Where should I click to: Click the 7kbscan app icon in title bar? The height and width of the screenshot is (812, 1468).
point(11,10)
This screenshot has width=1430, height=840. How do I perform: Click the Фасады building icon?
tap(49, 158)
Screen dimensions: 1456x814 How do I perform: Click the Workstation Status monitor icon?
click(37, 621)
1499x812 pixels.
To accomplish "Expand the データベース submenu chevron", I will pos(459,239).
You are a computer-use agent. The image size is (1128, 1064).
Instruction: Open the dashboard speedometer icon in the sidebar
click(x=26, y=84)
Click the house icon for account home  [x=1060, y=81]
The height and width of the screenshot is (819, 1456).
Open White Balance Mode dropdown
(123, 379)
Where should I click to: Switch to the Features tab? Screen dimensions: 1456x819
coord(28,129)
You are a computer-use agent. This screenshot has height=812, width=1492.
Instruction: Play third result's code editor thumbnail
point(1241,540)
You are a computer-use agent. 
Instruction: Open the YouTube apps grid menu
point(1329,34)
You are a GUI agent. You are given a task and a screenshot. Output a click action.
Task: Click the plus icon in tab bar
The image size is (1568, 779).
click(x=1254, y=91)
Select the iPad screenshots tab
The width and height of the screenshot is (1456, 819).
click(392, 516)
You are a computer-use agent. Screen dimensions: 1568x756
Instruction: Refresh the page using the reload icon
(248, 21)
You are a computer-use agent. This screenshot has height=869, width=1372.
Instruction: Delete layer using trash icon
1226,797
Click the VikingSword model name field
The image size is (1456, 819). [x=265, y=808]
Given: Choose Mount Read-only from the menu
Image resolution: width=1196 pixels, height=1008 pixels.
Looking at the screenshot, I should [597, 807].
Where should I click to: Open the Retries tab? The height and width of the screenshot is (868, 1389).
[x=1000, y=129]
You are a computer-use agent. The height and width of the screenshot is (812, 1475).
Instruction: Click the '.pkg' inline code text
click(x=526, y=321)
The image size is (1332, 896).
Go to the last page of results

============

→ Exercise instructions
Begin with the line that contains "Open White Balance Mode dropdown" and set down each line exactly until the records above end, including the final line.

→ Expected answer
Open White Balance Mode dropdown
(123, 379)
Where should I click to: Switch to the Features tab? Screen dimensions: 1456x819
coord(28,129)
You are a computer-use agent. This screenshot has height=812, width=1492.
Instruction: Play third result's code editor thumbnail
point(1241,540)
You are a computer-use agent. 
Instruction: Open the YouTube apps grid menu
point(1329,34)
You are a GUI agent. You are given a task and a screenshot. Output a click action.
Task: Click the plus icon in tab bar
The image size is (1568, 779).
click(x=1254, y=91)
Select the iPad screenshots tab
The width and height of the screenshot is (1456, 819).
click(392, 516)
You are a computer-use agent. Screen dimensions: 1568x756
Instruction: Refresh the page using the reload icon
(248, 21)
You are a computer-use agent. This screenshot has height=869, width=1372.
Instruction: Delete layer using trash icon
1226,797
Click the VikingSword model name field
The image size is (1456, 819). [x=265, y=808]
Given: Choose Mount Read-only from the menu
Image resolution: width=1196 pixels, height=1008 pixels.
Looking at the screenshot, I should [597, 807].
Where should I click to: Open the Retries tab? The height and width of the screenshot is (868, 1389).
[x=1000, y=129]
You are a computer-use agent. The height and width of the screenshot is (812, 1475).
Instruction: Click the '.pkg' inline code text
click(x=526, y=321)
The image size is (1332, 896).
Go to the last page of results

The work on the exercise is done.